Medicare Reimbursement Changes- In-Patient Hospital
This may actually turn into several posts, because there are going to be changes (some increases, some decreases) in the amount that Medicare will be paying out to facilities and providers over the next few years.
Part of this is in response to the Patient Protection and Affordable Care Act (PPACA) (aka “Obamacare”), and its efforts to rein in federal spending. Part of it is to improve quality of patient care.
Starting in October 2012, hospitals with a higher than expected readmission rate for patients within 30 days would face a reduced rate of reimbursement; the rate is based on a formula that reduces reimbursement as the percentage of readmission increases. The diagnoses of focus are heart attack, heart failure or pneumonia. At the highest level of reimbursement reduction, a hospital would lose up to 3 percent of their regular Medicare payment.
Beginning in October 2014 (fiscal year 2015) the list of admission diagnoses will be broadened.
One potential of this change is that hospitals will be more aware of their patients after discharge, and will probably come up with a variety of ways to see that their former patients remain just that. For example, in Holy Cross Hospital, a Trinity health facility, in Silver Spring Maryland, nurses set up follow-up appointments for patients with their doctors. They also check on the patient’s transportation needs,
The article in the Kaiser Health News does not specify if this is done by the patient care nurses, or if the hospital has specific discharge planners for this (although there are discharge planners in each hospital which take care of planning transition to other facilities and arranging equipment needs, home health, etc. I don’t know which hospital staff member would be setting up the physician/transportation follow-up.)

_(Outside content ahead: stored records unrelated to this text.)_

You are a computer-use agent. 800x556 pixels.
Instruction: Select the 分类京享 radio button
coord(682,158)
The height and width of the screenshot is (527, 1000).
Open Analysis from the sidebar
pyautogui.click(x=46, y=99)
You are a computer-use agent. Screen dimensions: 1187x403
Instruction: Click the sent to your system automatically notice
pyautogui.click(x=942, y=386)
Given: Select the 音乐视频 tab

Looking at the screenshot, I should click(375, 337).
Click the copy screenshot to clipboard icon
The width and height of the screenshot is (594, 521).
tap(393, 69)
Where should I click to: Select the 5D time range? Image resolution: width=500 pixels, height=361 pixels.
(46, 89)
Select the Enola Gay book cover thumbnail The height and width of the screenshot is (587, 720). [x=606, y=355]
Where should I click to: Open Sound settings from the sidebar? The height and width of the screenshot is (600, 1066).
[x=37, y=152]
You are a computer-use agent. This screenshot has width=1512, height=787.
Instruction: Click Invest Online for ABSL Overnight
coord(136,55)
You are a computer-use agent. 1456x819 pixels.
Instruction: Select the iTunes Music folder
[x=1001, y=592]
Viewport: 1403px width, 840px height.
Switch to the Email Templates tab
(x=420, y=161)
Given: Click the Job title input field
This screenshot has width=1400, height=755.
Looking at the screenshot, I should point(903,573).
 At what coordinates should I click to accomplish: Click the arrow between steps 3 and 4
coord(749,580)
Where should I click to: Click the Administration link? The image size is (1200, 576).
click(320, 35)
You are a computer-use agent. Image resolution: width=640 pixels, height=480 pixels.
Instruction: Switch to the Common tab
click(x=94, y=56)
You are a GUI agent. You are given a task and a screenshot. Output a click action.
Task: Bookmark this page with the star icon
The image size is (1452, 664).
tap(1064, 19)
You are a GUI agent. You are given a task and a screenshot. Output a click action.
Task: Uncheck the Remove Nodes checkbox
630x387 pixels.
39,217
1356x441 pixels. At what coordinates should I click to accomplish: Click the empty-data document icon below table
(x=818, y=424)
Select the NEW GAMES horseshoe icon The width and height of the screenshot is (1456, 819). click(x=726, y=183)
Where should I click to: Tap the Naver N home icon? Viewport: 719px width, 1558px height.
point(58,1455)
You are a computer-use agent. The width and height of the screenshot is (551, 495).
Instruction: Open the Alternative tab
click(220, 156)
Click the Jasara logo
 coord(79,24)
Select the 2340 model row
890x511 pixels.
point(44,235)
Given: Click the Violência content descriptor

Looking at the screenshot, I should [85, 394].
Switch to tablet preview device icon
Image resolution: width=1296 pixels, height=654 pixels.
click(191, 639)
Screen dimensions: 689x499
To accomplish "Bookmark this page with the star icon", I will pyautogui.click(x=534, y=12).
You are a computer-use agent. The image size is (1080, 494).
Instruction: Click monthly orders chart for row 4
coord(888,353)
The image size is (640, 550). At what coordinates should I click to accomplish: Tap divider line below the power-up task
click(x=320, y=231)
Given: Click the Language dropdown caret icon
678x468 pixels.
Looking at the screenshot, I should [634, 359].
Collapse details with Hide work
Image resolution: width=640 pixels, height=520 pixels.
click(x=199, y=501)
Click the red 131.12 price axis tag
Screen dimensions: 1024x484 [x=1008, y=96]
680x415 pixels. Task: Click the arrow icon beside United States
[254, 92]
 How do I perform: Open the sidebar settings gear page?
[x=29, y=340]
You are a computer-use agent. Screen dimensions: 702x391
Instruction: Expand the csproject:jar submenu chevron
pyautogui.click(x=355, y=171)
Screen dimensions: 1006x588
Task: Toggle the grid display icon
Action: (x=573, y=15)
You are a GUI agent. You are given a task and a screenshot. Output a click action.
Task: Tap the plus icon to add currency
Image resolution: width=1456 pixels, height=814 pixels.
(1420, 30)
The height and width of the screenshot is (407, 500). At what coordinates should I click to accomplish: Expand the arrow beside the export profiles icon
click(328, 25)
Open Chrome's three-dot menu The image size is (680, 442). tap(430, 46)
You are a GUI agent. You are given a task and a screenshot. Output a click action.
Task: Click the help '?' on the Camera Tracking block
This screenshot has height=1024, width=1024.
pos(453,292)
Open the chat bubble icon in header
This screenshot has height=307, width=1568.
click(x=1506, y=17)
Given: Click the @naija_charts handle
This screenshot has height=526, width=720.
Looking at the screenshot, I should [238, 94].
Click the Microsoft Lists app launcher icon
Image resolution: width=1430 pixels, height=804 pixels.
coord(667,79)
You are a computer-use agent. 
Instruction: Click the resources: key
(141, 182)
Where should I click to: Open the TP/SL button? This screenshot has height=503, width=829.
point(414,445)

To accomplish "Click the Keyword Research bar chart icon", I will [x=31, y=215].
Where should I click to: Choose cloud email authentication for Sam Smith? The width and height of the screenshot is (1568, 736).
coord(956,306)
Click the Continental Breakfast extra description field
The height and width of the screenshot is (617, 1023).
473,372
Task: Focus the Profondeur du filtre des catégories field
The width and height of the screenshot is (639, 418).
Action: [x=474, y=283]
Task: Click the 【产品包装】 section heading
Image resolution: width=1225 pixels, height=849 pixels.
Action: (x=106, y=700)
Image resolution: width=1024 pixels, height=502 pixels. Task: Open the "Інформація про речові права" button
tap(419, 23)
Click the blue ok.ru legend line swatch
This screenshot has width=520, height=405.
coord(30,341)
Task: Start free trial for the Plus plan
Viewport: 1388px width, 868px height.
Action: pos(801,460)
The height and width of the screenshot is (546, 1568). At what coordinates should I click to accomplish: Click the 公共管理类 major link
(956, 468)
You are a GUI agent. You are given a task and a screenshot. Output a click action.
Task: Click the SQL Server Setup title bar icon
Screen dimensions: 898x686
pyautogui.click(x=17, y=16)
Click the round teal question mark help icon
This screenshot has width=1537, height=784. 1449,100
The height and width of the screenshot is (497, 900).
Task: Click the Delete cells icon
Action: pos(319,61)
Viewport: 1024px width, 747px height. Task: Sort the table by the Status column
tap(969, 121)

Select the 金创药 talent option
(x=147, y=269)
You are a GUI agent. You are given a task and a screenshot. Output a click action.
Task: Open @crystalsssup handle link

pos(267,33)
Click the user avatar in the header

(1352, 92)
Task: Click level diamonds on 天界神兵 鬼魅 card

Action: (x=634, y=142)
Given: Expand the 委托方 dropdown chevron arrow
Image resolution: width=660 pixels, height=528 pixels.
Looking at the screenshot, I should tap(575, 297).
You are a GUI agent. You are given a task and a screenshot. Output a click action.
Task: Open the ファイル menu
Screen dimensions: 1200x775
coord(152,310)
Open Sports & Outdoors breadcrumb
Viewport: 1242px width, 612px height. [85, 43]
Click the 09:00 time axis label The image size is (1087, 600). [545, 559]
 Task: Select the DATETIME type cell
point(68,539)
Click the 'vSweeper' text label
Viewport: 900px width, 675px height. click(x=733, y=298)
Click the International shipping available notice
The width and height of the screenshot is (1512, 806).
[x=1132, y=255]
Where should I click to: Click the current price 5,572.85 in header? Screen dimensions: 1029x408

Another possible change is the centralization of discharge planning information; as much as healthcare providers would like to think that they all are on the same page when it comes to a patient’s discharge, it is not necessarily so. Take for example the patient after a heart attack, who has new medication to take (nursing and pharmacy information), changes in exercise or activity (cardiac rehab, physical therapy, occupational therapy information) and diet (dietician information). In a best-case scenario, all disciplines have a best guess at the date of discharge; but the patient may be discharged sooner. Or have a relapse. Either throws the discharge date out the window, and possibly needing changes in the patient’s instruction.
Additional ways to minimize readmission, as discussed in this Wall Street Journal article are:disease/condition-specific instructions provided over computer or TV at bedside, “virtual discharge advocates”, “transition coaches” who call patients several days after discharge to find out if patients have their medications, have their doctor appointments and to answer any questions and patient-specific instruction booklets related to their hospitalization. Some of this has been seen before, but is updated via technology to be more specific to patients; as opposed to photocopied, general instruction sheets.
Whatever the approach, they are designed to keep the patient healthier, and less confused about their care. It should also help with sticking to changes in how they take care of themselves. And one can only help that this also leads to less intense use of healthcare facilities.